Alessandro dice: "la moneta legale di per sé non è il problema, chi la controlla è il problema". Io mi spingo più in la ed arrivo a dire che il problema è che esistono entità (centralizzate o non) che creano la moneta. Anche se fossero buone e brave, possono sbagliare, possono non avere tutte le informazioni necessarie a compiere delle scelte corrette ecc e prima o poi comunque arriva gente che cercherà di spingersi troppo in la per interesse o arroganza nelle sue capacità ed anche se dei controllori esistessero bisognerebbe sempre vedere quanto siano corruttibili e come si dice: "chi controlla i controllori".

Di fatto la soluzione perfetta non esiste e non potrebbe essere altrimenti. E' importante cercare di limitare al massimo l'incentivo al prodursi di certe situazioni (e su come fare ci sono fin troppe idee), ma se la storia ci insegna qualcosa esse non possono essere evitate completamente.

mensa andrea ha detto...

per Stand e Alessandro
felice che Giovanni abbia cercato di coinvolgere pure voi, perché ho già provato a spiegargli in tutti i modi sia sul blog di Turani che via e-mail l’oggetto della sua confusione, ma persevera e non vuole accettare la realtà.
Per far ciò ho cercato di separare i concetti di valore, ricchezza, da quello di moneta, denaro.
Valore si genera col lavoro, ogni giorno se ne crea e se ne distrugge in continuazione.
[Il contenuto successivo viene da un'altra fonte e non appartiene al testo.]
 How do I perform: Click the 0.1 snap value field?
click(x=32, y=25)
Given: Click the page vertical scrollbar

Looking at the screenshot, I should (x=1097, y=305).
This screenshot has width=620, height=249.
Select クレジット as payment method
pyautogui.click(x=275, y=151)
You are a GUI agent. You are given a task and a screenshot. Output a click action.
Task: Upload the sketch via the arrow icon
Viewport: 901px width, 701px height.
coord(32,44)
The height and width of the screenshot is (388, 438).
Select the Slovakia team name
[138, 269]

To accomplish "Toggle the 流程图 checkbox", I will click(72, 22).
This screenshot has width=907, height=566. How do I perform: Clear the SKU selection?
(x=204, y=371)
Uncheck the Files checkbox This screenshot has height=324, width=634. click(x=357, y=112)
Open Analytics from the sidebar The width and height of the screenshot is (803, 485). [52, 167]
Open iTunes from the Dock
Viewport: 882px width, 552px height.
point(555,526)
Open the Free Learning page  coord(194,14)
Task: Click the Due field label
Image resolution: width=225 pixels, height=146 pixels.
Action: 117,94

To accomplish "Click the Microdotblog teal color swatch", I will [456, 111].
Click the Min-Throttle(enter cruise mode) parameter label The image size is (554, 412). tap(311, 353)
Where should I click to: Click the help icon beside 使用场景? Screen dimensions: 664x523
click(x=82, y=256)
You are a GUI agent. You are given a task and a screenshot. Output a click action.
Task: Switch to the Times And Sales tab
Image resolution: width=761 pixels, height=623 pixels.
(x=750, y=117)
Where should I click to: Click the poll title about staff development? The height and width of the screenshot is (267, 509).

Raccolgo una mela ho creato valore, la mangio e lo distruggo. Costruisco una bicicletta e creo valore, rottamo un’auto e ne distruggo. Valore è tutto ciò che può essere scambiato con qualcosa d’altro. Pareto aveva inventato il termine di ofelimità per definire quella caratteristica che rende desiderabile a qualcuno un bene.
Altro modo di creare valore è quello delle banche col leveraggio o con i depositi frazionati.
Il denaro o la moneta che dir si voglia, è, oltre a unità di misura del valore e mezzo di accumulo del valore, soprattutto MEZZO DI SCAMBIO del valore.
Caio costruisce una bicicletta. Tizio vuole comprarla e ritira 200 euro dal conto in banca, compera la bicicletta. Caio deposita 200 euro sul suo conto in banca, magari dopo 2 giorni.
I 200 euro sono stati veicolo di valore per i due giorni.
Ora la banca centrale costruisce i veicoli di valore (il denaro) e lo mette in circolazione.
Per tale servizio richiede un pagamento (l’interesse), che è un valore, e viene veicolato (spostato ) dal denaro, ma NON è il denaro.
È ovvio che se venisse ritirato TUTTO il denaro (i veicoli) non si potrebbe più spostare il valore, ma Giovanni confonde il valore veicolato con il veicolo stesso. Per lui sono la stessa cosa, e non so più come dirgli che sono due cose diverse !
Provate voi, magari ci riuscite.

mensa andrea ha detto...

.... soprattutto il denaro che serve a pagare gli interessi, il giorno dopo può servire a pagar qualcosa d'altro, non esaurisce li le sue possibilità, ma può continuare a veicolare valore all'infinito, o almeno fino a quando non viene ritirato.